I'm trying to find all solutions $x,y,z \in \mathbb{R}$ for the following system of equations

$x^3=y+y^3$ (1)

$y^3=z+z^3$ (2)

$z^3=x+x^3$ (3)

I found that $x+y+z=0$ by subtracting (2) and (3) from (1)

From the looks of it and by trial and error I suppose the answer is $x=0, y=0, z=0$

I have tried to play around with different substitutions and factoring different combinations of the three equations but to no success. If anyone could give me a tip or a solution to this problem that would be greatly appreciated! :)

Answer 1

I assume $x, y, z$ are reals.

Easy to see that $x,y,z$ must be all zero or have the same sign.
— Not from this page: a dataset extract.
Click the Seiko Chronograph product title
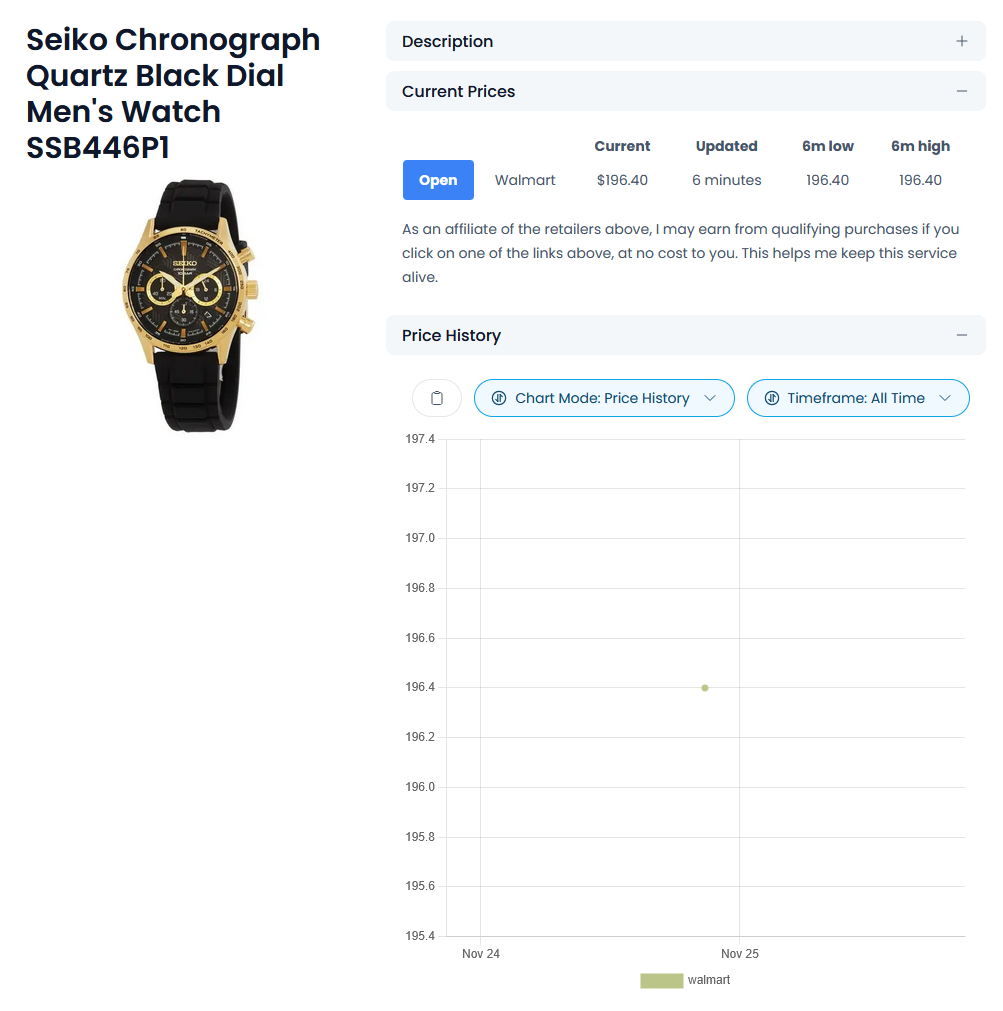The height and width of the screenshot is (1011, 1003). [x=173, y=93]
Suppose $x , y , z \gt 0$ solution. From (1) $x \gt y$ from (2) $y \gt z$ and from (3) $ z \gt x$ therefore $ x \gt x$ contradiction.

Similar for negatives.

Answer 2

solving the second equation for $y$ we get $$y=\sqrt[3]{z+z^3}$$ and $$z=\sqrt[3]{x+x^3}$$ and from here we get $$x^3=\sqrt[3]{\sqrt[3]{x+x^3}+x+x^3}+\sqrt[3]{x+x^3}+x+x^3$$ can you finish?